Crude Oil production cut exemption for Nigeria and Libya remains says Opec
The Secretary General of OPEC, Mohammed Barkindo, believes it is too early to discuss ending the exemption from the oil production cut deal that Libya and Nigeria have been benefiting from, boosting their crude oil output in the last few months.
Speaking at the St. Petersburg International Economic Forum, writes IRINA SLAV of Oilprice, Barkindo said that both Nigeria and Libya still have problems to deal with, so an output cap for either is not yet on the table. He added, however, that the extension agreed by OPEC and 11 other producers will help continue moving in the right direction with the market’s return to balance imminent.
Most observers, as well as traders, don’t seem to share the optimism. In May, OPEC’s overall output rose for the first time since the start of 2017 thanks to none other than Libya, which boosted output after its largest oil field, Sharara, started pumping again after a series of disruptions. The country’s daily average spiked to 827,000 bpd last month, the highest in three years.
Nigeria is also bumping up its production rate and the daily average may hit 2.2 million barrels this month, according to the chief executive of a local oil company, Oando. The increase will come as the Forcados terminal—the target of several militant attacks— resumes operation. The first cargo for this year was loaded at Forcados in mid-May.

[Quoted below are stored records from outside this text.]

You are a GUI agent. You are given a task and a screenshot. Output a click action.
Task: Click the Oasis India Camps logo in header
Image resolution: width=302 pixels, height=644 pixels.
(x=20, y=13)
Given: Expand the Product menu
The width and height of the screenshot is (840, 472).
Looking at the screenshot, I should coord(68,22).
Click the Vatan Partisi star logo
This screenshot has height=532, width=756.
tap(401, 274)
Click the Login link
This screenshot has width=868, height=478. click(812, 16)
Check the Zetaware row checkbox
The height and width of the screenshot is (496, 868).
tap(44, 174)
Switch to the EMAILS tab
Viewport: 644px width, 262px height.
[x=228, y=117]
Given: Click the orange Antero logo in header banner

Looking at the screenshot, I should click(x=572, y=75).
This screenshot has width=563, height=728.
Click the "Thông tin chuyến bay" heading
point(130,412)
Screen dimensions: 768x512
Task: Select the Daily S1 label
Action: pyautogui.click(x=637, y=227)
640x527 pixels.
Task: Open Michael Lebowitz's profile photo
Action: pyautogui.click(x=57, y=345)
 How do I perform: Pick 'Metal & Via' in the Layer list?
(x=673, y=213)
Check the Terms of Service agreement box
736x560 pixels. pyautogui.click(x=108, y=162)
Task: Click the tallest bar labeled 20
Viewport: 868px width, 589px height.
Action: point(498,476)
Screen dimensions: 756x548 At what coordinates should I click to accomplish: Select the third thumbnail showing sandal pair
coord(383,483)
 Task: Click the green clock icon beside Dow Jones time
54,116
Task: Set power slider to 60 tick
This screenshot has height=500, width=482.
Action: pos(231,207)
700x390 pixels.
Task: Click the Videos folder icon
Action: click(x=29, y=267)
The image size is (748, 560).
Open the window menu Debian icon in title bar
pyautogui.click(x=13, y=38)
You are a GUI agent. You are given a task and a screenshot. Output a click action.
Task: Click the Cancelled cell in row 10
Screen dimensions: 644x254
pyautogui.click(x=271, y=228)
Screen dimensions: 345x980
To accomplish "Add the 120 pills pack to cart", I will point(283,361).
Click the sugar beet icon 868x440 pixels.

It’s no wonder, then, that international oil prices have remained subdued and even announcements like the 6.4-million-barrel draw in U.S. oil inventories that the EIA announced yesterday have failed to have any impact. What makes the situation even more concerning is that this was the eighth weekly inventory draw in a row and prices still fell, with Brent sliding closer to US$50 a barrel and WTI on the brink of falling below US$48.
Amid these developments, the need to remove the exemptions may become pressing before long. It’s another question how open Libya or Nigeria would be to such a move.